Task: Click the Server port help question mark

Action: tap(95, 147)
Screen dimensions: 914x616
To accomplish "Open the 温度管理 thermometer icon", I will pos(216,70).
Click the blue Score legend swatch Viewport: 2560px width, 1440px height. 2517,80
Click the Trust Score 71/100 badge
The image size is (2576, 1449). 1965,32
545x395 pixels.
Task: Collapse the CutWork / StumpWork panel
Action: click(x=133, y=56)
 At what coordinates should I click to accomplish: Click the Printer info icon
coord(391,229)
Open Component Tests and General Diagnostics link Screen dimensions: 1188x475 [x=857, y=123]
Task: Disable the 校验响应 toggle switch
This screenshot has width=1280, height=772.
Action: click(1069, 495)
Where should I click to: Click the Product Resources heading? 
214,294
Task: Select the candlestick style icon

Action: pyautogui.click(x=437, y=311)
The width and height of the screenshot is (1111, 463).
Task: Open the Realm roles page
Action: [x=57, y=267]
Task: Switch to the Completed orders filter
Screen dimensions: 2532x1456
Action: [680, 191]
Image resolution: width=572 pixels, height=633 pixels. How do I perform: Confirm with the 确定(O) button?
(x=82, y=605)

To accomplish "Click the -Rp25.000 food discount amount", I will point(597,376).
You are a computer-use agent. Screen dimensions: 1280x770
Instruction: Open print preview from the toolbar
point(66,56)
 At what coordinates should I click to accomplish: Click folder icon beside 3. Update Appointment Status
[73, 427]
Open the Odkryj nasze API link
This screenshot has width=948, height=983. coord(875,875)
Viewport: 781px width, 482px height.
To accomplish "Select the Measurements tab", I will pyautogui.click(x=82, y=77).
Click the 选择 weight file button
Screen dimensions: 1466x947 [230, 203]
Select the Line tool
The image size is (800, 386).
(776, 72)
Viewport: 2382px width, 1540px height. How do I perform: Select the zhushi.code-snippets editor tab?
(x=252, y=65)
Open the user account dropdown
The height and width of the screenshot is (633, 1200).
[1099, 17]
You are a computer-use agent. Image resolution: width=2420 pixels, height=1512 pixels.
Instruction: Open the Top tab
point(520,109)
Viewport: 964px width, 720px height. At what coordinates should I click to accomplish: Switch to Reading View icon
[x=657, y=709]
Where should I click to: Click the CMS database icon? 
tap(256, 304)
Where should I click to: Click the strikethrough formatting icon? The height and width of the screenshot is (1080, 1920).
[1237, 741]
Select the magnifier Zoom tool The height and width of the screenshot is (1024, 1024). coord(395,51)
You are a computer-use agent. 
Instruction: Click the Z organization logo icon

____

EXERCISE INSTRUCTIONS:
Collect each line from the records above that contains the word "dimensions". Case counts, so a line matches only when the capitalization is the same.

SOLUTION FOR THIS PROBLEM:
Screen dimensions: 914x616
Open Component Tests and General Diagnostics link Screen dimensions: 1188x475 [x=857, y=123]
Screen dimensions: 2532x1456
You are a computer-use agent. Screen dimensions: 1280x770
Screen dimensions: 1466x947 [230, 203]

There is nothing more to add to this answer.